_Set of tasks_
**A.** Using the passage on VR vision accessibility below, explain in one to three sentences why VR games should let players lean in closer to UI elements.
**B.** Answer these questions from the passage on VR vision accessibility below:
(i) What minimum text size for 20/20 vision does it give?
(ii) What can happen if a player leans in too much, and what option gets around it?
(iii) Apart from giving a frame of reference for simulation sickness, which players do crosshairs help?

_Source extract_

= = = =

Small text and UI size is a common complaint across gaming in general, with games rarely meeting the 28px@1080p minimum for 20/20 vision, let alone any degree of vision loss. Players are often left with one simple workaround – sit closer to the screen.

In VR sitting closer to the screen obviously isn’t possible, and nor is playing with your entire display zoomed in – at least not without greatly increasing simulation sickness risk. So this translates into two things:

  1. Pay good attention to size and contrast of both UI and important gameplay elements, and consider offering control over text size
  2. Support the equivalent VR workaround of leaning in closer to UI elements, rather than them being locked a fixed distance away from the player. Leaning in too much can cause issues with sensor distance, but this can be worked around if an option is provided to allow the view to be recalibrated.


Leaning in closer to a menu in Crystal Rift

These kind of considerations are also helpful for people using headsets that would otherwise be able to see fine, but are using a headset that isn’t compatible with wearing glasses. This is a really common issue, and one that is unique to VR too. Small text size in particular is one of the most common accessibility complaints in games in general, let alone if you’re unable to use your glasses.

Crosshairs, or the option to turn crosshairs on, can also be useful. As well as providing a frame of reference for simulation sickness, they’re also useful for people with a greater level of vision loss in one eye than the other, who then end up looking slightly off-centre when in VR. And of course as this relates to people with impaired vision, it is also useful to offer options for the size and design of the crosshair.

= = = =

_Information provided_
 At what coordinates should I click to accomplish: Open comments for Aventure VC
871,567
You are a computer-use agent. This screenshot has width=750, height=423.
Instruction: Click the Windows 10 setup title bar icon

= = = =

_Expected results_
**A.** Outside VR, players who struggle with small text can sit closer to the screen. In VR that isn't possible, and zooming in the whole display greatly raises the risk of simulation sickness. Leaning in toward UI elements is the VR version of that workaround, so those elements shouldn't be locked at a fixed distance from the player.

**B.**
(i) 28px at 1080p.
(ii) Leaning in too much can cause problems with sensor distance, which an option to recalibrate the view can work around.
(iii) People with more vision loss in one eye than the other, who end up looking slightly off-center in VR.